Your task:
Nothing is needed except the lines below that run from the one with "奈良県 (119, 31)" through the one with "調剤薬局 (21, 1704)", repeated exactly.
+--
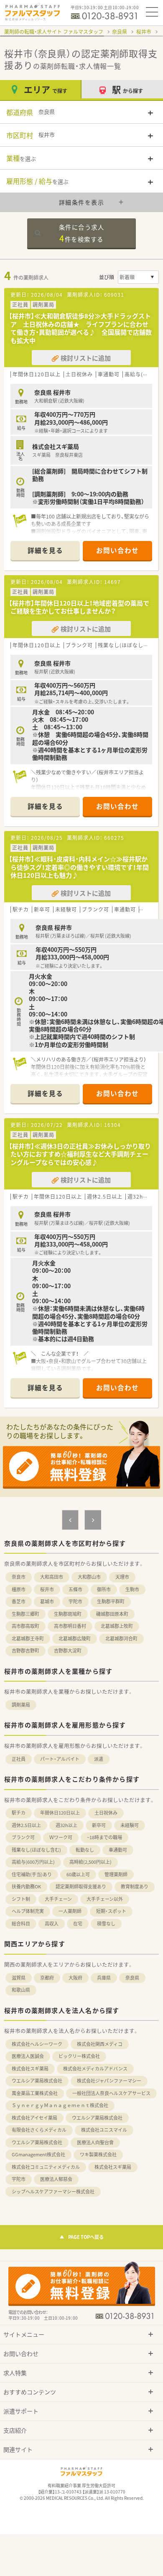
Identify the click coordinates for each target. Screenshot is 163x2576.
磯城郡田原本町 (112, 1613)
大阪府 (75, 1977)
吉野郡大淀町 (68, 1650)
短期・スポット (111, 1911)
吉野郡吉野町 (25, 1650)
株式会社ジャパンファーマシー (109, 2080)
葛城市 (47, 1601)
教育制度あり (134, 1886)
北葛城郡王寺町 (28, 1638)
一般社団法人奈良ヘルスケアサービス (111, 2093)
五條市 (75, 1589)
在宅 (77, 1923)
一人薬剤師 (70, 1911)
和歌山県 (21, 1989)
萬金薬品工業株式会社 (35, 2093)
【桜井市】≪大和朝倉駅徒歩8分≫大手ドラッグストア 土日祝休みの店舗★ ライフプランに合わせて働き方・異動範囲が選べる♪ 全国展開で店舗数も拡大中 (80, 328)
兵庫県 (104, 1977)
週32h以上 (66, 1825)
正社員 (18, 1758)
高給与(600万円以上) (33, 1861)
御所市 (104, 1589)
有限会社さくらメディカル (39, 2129)
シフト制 (21, 1899)
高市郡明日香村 (70, 1626)
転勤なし (85, 1849)
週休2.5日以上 (26, 1825)
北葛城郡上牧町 (117, 1626)
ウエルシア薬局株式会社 (37, 2080)
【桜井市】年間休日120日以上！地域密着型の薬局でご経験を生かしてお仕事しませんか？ (79, 607)
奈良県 (119, 31)
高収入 (52, 1923)
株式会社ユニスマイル (104, 2129)
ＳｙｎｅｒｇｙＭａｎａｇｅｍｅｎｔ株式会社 (60, 2105)
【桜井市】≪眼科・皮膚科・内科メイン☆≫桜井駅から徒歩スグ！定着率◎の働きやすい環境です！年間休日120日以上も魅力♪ (79, 867)
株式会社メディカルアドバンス (95, 2068)
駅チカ (18, 1812)
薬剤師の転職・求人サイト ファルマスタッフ (53, 31)
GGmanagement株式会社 (38, 2154)
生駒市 (132, 1589)
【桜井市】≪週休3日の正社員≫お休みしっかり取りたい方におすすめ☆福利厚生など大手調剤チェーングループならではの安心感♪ (80, 1154)
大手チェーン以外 (105, 1899)
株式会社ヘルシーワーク (37, 2044)
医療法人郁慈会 (56, 2179)
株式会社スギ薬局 (30, 2068)
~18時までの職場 (104, 1837)
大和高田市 (51, 1576)
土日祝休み (105, 1812)
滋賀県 (18, 1977)
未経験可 (129, 1825)
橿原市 (18, 1589)
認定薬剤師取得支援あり (81, 1886)
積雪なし (106, 1923)
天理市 (122, 1576)
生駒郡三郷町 (25, 1613)
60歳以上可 (78, 1874)
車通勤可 (118, 1849)
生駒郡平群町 (111, 1601)
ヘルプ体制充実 (28, 1911)
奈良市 (18, 1576)
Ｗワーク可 (60, 1837)
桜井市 (143, 31)
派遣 (98, 1758)
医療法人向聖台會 (95, 2142)
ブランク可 (23, 1837)
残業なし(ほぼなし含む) (36, 1849)
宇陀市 (75, 1601)
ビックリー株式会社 (79, 2056)
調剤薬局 (21, 1704)
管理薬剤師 (115, 1874)
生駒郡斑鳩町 (68, 1613)
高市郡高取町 (25, 1626)
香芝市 (18, 1601)
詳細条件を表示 (81, 202)
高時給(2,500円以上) (90, 1861)
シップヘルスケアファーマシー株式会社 (53, 2191)
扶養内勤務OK (26, 1886)
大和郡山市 (89, 1576)
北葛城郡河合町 (121, 1638)
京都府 (47, 1977)
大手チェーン (58, 1899)
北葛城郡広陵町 (75, 1638)
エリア (45, 89)
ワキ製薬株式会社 (98, 2154)
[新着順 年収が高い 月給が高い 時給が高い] (138, 277)
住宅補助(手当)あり (32, 1874)
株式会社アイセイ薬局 (34, 2117)
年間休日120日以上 (60, 1812)
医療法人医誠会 (28, 2056)
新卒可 (99, 1825)
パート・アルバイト (59, 1758)
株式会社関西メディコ (99, 2044)
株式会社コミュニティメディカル (46, 2166)
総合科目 (21, 1923)
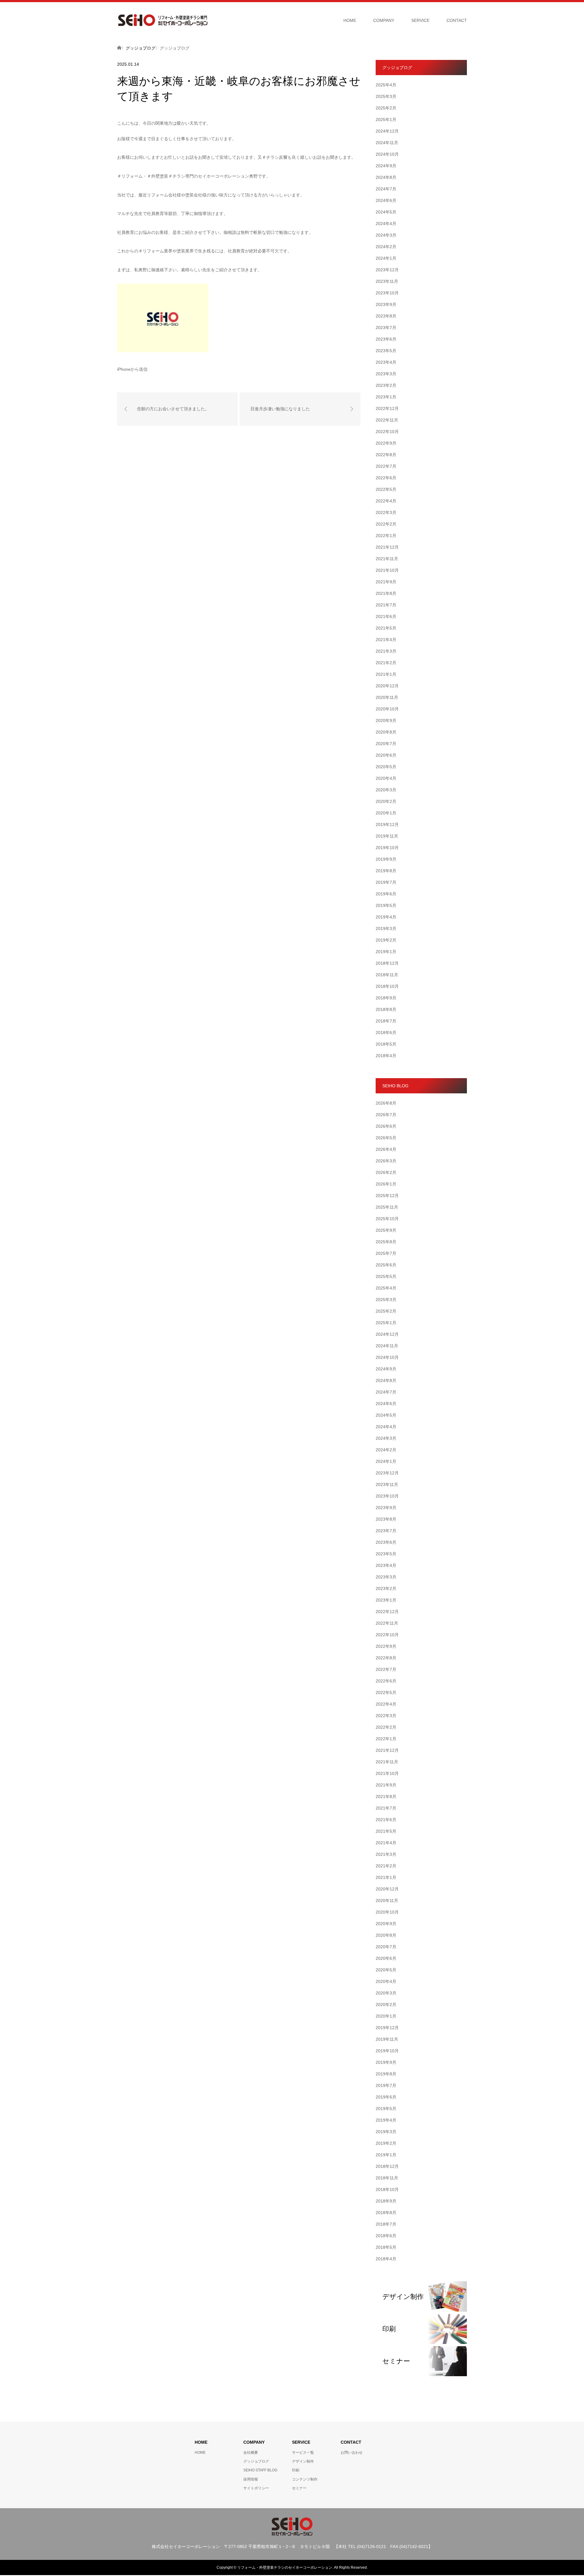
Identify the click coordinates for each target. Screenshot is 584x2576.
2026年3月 (386, 1160)
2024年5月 (386, 212)
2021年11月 (387, 558)
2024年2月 (386, 246)
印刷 (295, 2470)
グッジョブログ (256, 2461)
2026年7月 (386, 1114)
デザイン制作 (303, 2461)
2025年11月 (387, 1207)
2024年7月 (386, 188)
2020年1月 (386, 813)
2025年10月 (387, 1218)
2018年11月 (387, 974)
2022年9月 (386, 443)
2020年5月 (386, 766)
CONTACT (457, 20)
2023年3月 (386, 373)
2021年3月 (386, 651)
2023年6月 (386, 339)
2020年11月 (387, 697)
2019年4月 (386, 917)
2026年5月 (386, 1137)
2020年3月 (386, 789)
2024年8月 (386, 177)
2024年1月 (386, 258)
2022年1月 (386, 535)
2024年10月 (387, 154)
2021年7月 (386, 604)
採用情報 (250, 2479)
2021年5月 (386, 628)
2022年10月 (387, 431)
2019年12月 (387, 824)
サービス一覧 (303, 2452)
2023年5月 (386, 350)
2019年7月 (386, 882)
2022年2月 (386, 524)
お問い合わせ (352, 2452)
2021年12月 (387, 547)
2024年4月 (386, 223)
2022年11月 (387, 420)
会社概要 (250, 2452)
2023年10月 (387, 292)
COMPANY (383, 20)
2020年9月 (386, 720)
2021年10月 (387, 570)
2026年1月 (386, 1184)
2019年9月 (386, 859)
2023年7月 (386, 327)
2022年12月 (387, 408)
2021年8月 (386, 593)
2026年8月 (386, 1103)
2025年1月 (386, 119)
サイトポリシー (256, 2488)
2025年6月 (386, 1264)
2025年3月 (386, 96)
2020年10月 (387, 708)
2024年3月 (386, 235)
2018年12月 (387, 963)
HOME (349, 20)
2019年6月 (386, 893)
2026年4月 (386, 1149)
+--
Solution to this task:
奈良県 (119, 31)
高収入 (52, 1923)
株式会社ユニスマイル (104, 2129)
ＳｙｎｅｒｇｙＭａｎａｇｅｍｅｎｔ株式会社 (60, 2105)
【桜井市】≪眼科・皮膚科・内科メイン☆≫桜井駅から徒歩スグ！定着率◎の働きやすい環境です！年間休日120日以上も魅力♪ (79, 867)
株式会社メディカルアドバンス (95, 2068)
駅チカ (18, 1812)
薬剤師の転職・求人サイト ファルマスタッフ (53, 31)
GGmanagement株式会社 (38, 2154)
生駒市 (132, 1589)
【桜井市】≪週休3日の正社員≫お休みしっかり取りたい方におすすめ☆福利厚生など大手調剤チェーングループならではの安心感♪ (80, 1154)
大手チェーン以外 (105, 1899)
株式会社ヘルシーワーク (37, 2044)
医療法人郁慈会 (56, 2179)
株式会社スギ薬局 (30, 2068)
~18時までの職場 (104, 1837)
大和高田市 (51, 1576)
土日祝休み (105, 1812)
滋賀県 (18, 1977)
未経験可 (129, 1825)
橿原市 (18, 1589)
認定薬剤師取得支援あり (81, 1886)
積雪なし (106, 1923)
天理市 (122, 1576)
生駒郡三郷町 (25, 1613)
60歳以上可 (78, 1874)
車通勤可 (118, 1849)
生駒郡平群町 (111, 1601)
ヘルプ体制充実 (28, 1911)
奈良市 (18, 1576)
Ｗワーク可 (60, 1837)
桜井市 (143, 31)
派遣 (98, 1758)
医療法人向聖台會 (95, 2142)
ブランク可 (23, 1837)
残業なし(ほぼなし含む) (36, 1849)
宇陀市 (75, 1601)
ビックリー株式会社 (79, 2056)
調剤薬局 (21, 1704)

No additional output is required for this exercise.